There are also some unique adventures, such as the Water to Wine Sedona Kayak Experience that uses inflatable kayaks to make the experience fun and manageable for those with little experience.
Do note that droughts and excess rain can change terrain and difficulty. All suggestions are based on general conditions, and there are times when things may not be as easy and placid as normal.
Big Lake is 450-acres of serene beauty, perfect for people who want to leave the hustle behind. The nearest town is Springerville, 25-miles away. Set at 9,000 feet, the lake is full of trout, including rainbow, cutthroat, and brook. Big Lake Tackle and Supply offers various boat rentals, including kayaks.
Blue Ridge Reservoir
Blue Ridge Reservoir is near Happy Jack in the Coconino National Forest. It sits 6,700 feet up and is a canyon reservoir, meaning there is minimal shoreline.

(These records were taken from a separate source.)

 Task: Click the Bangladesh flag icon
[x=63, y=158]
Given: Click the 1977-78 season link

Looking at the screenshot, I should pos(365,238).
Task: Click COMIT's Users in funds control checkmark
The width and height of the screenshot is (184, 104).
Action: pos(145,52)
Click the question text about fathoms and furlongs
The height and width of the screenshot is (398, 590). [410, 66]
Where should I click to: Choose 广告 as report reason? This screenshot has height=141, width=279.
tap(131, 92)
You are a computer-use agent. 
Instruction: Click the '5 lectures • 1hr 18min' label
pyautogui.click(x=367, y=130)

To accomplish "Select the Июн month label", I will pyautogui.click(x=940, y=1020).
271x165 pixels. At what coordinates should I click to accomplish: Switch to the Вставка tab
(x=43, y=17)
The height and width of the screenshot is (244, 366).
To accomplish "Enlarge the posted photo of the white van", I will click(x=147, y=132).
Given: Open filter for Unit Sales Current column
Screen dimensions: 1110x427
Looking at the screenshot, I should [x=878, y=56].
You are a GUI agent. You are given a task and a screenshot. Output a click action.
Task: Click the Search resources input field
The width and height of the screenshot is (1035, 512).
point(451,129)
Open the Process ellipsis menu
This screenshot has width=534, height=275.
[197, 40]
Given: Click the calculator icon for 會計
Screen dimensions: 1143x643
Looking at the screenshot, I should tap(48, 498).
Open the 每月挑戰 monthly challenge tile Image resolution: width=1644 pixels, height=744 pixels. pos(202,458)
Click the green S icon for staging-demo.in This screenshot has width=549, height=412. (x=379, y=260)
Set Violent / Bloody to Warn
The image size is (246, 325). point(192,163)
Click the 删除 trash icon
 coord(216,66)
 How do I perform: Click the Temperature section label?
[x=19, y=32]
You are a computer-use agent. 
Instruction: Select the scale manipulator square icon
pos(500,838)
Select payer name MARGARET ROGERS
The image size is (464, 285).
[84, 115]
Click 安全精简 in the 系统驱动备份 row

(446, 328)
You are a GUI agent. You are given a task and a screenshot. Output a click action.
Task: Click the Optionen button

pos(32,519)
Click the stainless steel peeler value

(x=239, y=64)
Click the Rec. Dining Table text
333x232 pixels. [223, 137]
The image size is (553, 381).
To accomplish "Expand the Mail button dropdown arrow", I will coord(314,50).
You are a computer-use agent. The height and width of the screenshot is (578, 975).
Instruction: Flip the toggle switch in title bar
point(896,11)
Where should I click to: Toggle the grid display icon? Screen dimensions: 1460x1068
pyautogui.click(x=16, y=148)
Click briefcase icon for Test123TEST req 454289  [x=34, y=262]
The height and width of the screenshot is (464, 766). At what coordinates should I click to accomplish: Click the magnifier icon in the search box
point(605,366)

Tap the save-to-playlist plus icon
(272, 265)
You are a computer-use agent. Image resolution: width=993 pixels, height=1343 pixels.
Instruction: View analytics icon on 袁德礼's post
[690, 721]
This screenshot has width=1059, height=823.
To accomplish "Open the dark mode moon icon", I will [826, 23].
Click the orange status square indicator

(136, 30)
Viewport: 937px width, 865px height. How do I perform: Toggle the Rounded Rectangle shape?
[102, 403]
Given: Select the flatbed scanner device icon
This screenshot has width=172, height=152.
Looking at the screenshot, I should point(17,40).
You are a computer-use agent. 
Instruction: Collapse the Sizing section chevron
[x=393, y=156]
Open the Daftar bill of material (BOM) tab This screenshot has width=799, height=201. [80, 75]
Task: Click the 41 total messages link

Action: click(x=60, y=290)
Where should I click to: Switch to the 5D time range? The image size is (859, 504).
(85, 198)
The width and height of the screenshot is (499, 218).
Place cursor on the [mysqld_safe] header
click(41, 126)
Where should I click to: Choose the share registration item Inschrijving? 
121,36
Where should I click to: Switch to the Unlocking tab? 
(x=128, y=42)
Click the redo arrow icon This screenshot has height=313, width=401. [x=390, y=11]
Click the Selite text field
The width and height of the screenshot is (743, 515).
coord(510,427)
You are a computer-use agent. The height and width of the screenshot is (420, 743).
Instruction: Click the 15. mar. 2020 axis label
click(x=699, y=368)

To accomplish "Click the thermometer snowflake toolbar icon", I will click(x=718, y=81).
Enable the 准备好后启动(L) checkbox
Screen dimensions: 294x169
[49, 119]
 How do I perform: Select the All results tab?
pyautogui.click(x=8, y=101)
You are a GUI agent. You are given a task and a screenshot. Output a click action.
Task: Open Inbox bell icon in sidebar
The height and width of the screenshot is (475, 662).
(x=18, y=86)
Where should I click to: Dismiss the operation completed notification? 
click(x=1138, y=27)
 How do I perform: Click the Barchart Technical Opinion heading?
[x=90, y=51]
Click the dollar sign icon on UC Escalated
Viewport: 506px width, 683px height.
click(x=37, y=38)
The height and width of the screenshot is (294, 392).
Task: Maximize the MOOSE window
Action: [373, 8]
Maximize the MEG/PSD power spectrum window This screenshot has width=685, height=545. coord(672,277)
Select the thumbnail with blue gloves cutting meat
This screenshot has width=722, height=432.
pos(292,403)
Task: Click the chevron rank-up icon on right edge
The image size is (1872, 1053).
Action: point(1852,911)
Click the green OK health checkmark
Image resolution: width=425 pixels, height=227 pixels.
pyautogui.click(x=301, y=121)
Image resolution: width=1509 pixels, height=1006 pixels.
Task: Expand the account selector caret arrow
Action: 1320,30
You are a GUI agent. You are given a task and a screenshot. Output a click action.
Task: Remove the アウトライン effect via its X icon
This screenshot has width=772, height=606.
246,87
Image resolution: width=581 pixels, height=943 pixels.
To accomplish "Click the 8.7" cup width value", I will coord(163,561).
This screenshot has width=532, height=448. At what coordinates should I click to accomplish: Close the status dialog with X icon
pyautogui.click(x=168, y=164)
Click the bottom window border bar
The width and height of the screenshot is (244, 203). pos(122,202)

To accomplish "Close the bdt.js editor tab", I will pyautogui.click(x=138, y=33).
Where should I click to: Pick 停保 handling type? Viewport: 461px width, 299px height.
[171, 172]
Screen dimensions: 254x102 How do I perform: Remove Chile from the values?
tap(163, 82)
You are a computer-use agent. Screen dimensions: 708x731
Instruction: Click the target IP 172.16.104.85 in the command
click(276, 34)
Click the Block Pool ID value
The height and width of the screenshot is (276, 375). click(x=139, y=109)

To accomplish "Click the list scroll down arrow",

Thus, this is not a good area for swimming, nor is it an area of long beaches. However, there is fishing: rainbow, brown, and brook trout.
Also, it is stunning to paddle around. Mortised boats are highly restricted: single gasoline engine of 10 horsepower or less or a single electric motor. Which means there is going to be very little disturbance. A truly tranquil spot.
No permits are required for this spot, located 63 miles south of Flagstaff. The area is great for camping; open from Memorial Day to mid-autumn. However, the FR 751 is closed during winter, making the reservoir inaccessible.
Colorado River and novice are not two kayaking terms often put together. But Horseshoe Bend is an exception, and the stretch has no rapids. It is so beautiful, a must-see, even if you are typically a whitewater junkie. Great tours are Kayak the Colorado and Kayak Horseshoe Bend, both with their very useful backhaul service.
Glen Canyon, which is home to Horseshoe Bend, does have a fee. So make sure all is in order before accessing. This is the same area where you can find Lake Powell. Truly a fantastic place to explore, and some of the best sights are best enjoyed by boat. Just heed warnings about where it is safe to go. After all, the Colorado does have rougher parts best avoided.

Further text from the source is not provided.